▶ [ENUNCIADO DE LA TAREA]: Reproduce sin cambios, del texto sobre el esfuerzo en el trabajo, todo lo que va desde "Leo en la prensa" hasta "botas al jefe!".

▶ [TEXTO PROPORCIONADO]:
+--

Leo en la prensa que Elon Musk ha despedido a la directiva que se popularizó meses atrás por dormir en la oficina para no perder ni un minuto de trabajo para cumplir con los exigentes plazos establecidos por su nuevo jefe. Quienes manifestaron su indignación públicamente por la existencia de alguien dispuesto a anteponer sus metas a su ocio o vida familiar ahora se jactan con mofas y sarcasmos de su despido. ¡Mira de lo que te ha servido dormir en la oficina y lamerle las botas al jefe!
Lo festejan con saña y burla porque justifica sus creencias: es mejor trabajar sólo lo justo y necesario porque el nivel de esfuerzo no siempre es recompensado por tu jefe ni está relacionado con el grado de éxito que lograrás en tu vida. Me temo que la premisa está sustentada más en la pereza que en la experiencia, pero sea como fuere, desconocen que el premio al esfuerzo no es una subida salarial ni un aplauso, sino que reside en la propia acción realizada.

+--

Registros de elementos de interfaz
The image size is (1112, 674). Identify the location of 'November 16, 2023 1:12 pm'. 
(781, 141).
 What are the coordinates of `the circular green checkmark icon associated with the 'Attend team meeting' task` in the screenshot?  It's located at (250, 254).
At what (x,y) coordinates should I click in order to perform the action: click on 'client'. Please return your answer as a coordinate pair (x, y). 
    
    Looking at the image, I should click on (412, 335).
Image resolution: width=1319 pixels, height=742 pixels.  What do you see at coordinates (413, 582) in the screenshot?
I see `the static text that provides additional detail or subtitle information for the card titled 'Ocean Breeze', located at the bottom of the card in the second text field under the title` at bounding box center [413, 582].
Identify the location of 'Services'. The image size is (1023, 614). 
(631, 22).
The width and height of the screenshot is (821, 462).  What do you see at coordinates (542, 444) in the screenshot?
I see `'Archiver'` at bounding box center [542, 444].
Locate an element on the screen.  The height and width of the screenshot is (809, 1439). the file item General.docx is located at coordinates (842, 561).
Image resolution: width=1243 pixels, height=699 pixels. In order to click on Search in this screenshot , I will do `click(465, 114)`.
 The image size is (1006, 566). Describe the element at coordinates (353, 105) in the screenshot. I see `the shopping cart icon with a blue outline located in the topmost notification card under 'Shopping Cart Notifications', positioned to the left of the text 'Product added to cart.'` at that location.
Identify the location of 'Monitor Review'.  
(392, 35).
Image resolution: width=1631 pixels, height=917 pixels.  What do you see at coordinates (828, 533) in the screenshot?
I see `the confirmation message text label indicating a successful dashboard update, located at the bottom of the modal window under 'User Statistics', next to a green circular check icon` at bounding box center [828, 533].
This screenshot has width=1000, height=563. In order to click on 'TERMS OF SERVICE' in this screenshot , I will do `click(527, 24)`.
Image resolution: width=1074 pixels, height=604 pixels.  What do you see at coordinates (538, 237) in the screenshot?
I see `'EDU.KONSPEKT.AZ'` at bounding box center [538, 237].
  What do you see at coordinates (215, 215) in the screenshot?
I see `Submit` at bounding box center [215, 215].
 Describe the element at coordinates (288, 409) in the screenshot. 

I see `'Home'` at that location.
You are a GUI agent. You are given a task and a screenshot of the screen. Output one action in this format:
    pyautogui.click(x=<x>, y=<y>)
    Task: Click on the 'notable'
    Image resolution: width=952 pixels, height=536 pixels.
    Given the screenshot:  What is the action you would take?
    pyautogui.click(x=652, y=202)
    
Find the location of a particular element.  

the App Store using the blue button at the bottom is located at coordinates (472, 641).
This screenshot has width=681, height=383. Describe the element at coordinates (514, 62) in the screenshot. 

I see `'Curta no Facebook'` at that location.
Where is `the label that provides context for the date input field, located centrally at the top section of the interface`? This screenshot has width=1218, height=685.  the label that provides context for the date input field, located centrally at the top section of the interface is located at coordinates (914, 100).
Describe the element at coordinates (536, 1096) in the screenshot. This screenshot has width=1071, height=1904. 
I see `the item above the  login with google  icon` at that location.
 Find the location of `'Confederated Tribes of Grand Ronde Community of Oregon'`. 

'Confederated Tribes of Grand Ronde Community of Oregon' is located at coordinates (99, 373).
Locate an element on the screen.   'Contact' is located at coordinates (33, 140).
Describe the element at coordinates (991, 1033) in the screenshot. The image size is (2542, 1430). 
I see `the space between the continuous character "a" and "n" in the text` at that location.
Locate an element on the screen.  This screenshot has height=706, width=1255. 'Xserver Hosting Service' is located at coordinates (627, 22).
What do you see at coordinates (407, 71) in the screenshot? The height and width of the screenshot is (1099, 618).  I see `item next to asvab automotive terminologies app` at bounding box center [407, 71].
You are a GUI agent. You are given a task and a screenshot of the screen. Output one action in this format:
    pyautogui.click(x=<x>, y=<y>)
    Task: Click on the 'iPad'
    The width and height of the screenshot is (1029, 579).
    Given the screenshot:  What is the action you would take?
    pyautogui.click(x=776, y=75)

+--

▶ [RESPUESTA CORRECTA]:
Leo en la prensa que Elon Musk ha despedido a la directiva que se popularizó meses atrás por dormir en la oficina para no perder ni un minuto de trabajo para cumplir con los exigentes plazos establecidos por su nuevo jefe. Quienes manifestaron su indignación públicamente por la existencia de alguien dispuesto a anteponer sus metas a su ocio o vida familiar ahora se jactan con mofas y sarcasmos de su despido. ¡Mira de lo que te ha servido dormir en la oficina y lamerle las botas al jefe!